Insightful article. The big question we all are wondering is, how explosive will it be when the asset bubble actually does pop? The excesses of 2007 in the credit sector aren't really being repeated in a visible way. The major excess we're seeing is the exceedingly low interest rate environment, and the subsequent inflated asset prices. These dynamics are more reminiscent of other market declines and swings in the economy, like 2000-2001, and earlier swings in the 1970's. The distinction means that instead of another recession, we'll just experience a 2-3 year downswing in the economy cycle.

Thanks for the interesting article!

James Dean Samuels 1 year ago Member's comment

Good question Zev, but what's the answer?

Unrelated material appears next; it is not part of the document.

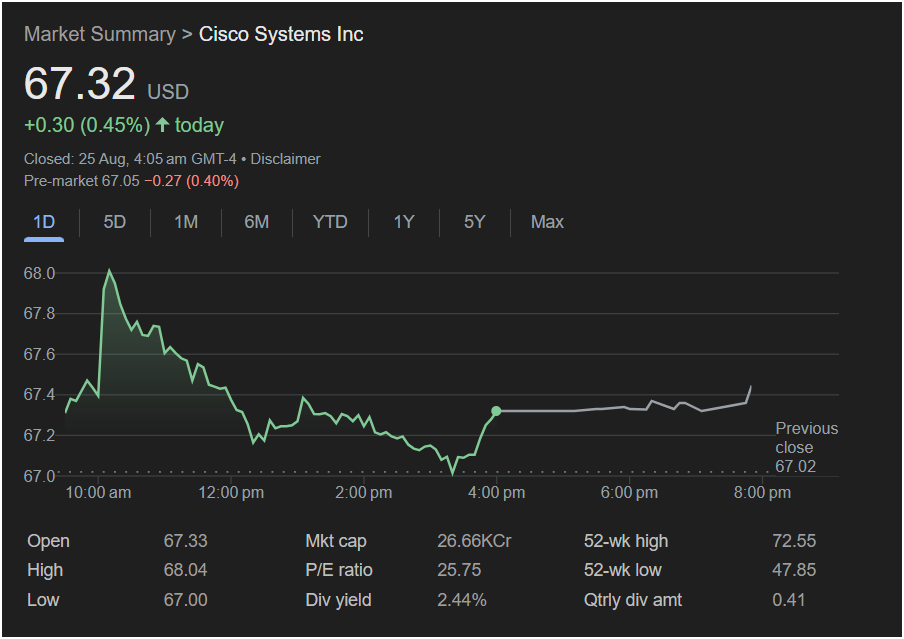Click the Cisco Systems Inc title
The width and height of the screenshot is (904, 639).
coord(281,35)
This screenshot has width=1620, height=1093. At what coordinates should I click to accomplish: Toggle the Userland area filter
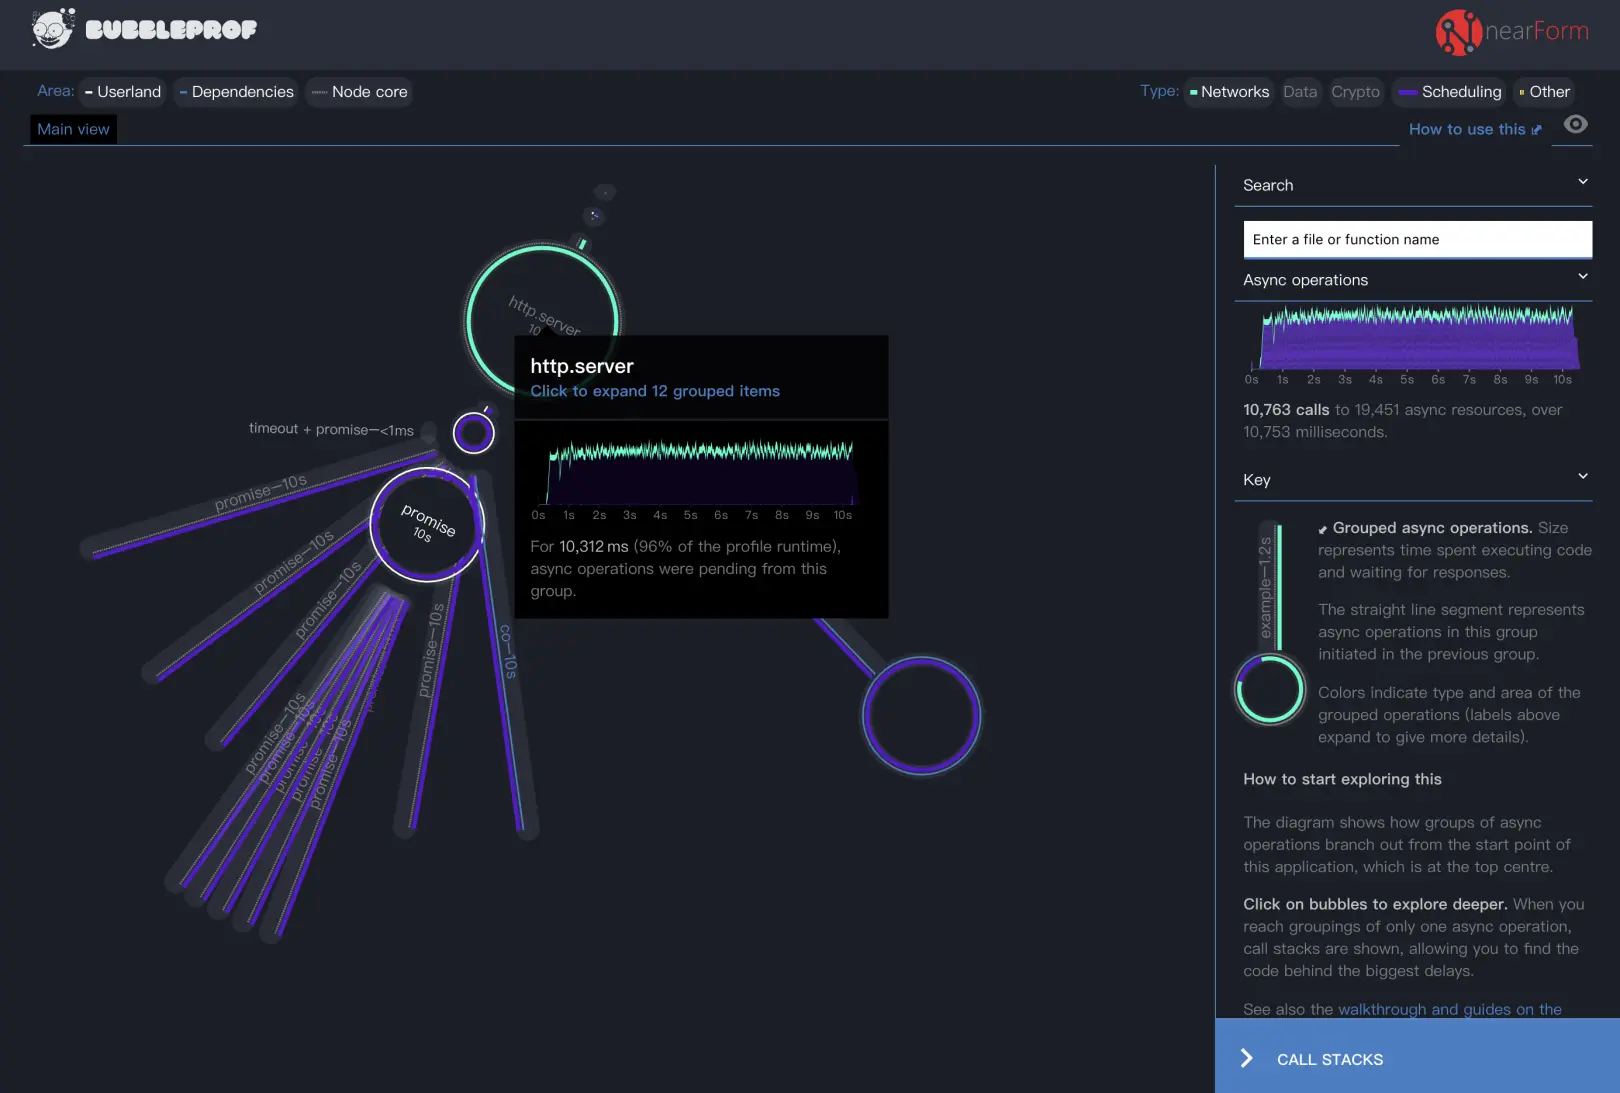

Moon Kil Woong 1 year ago Contributor's comment

Decreasing the money supply is ok as long as the economy is growing, especially given the pickup in the deficit through tax cuts. The issue is, a trade war can end growth rapidly but also causes inflation. Cutting money supply slows inflationary ramifications but leads to a dampening of economic activity which can be deadly combined with monetary tightening.

The sad fact is, it is dangerous tightening this late in the cycle and the Federal Reserve knows it. It is a travesty they tightened this late in the cycle and shows they have absolutely no self control anymore. Rather than smoothing out cycles they are contributing to bigger and more nasty cycles and they probably know it. Sadly, it gives them power.

Gary Anderson 1 year ago Contributor's comment

There also is danger in emerging markets with tightening.

Moon Kil Woong 1 year ago Contributor's comment

Yes in any tightening the first ball to drop is usually some debt stricken emerging market country.

Gary Anderson 1 year ago Contributor's comment

This is definitely a must read article.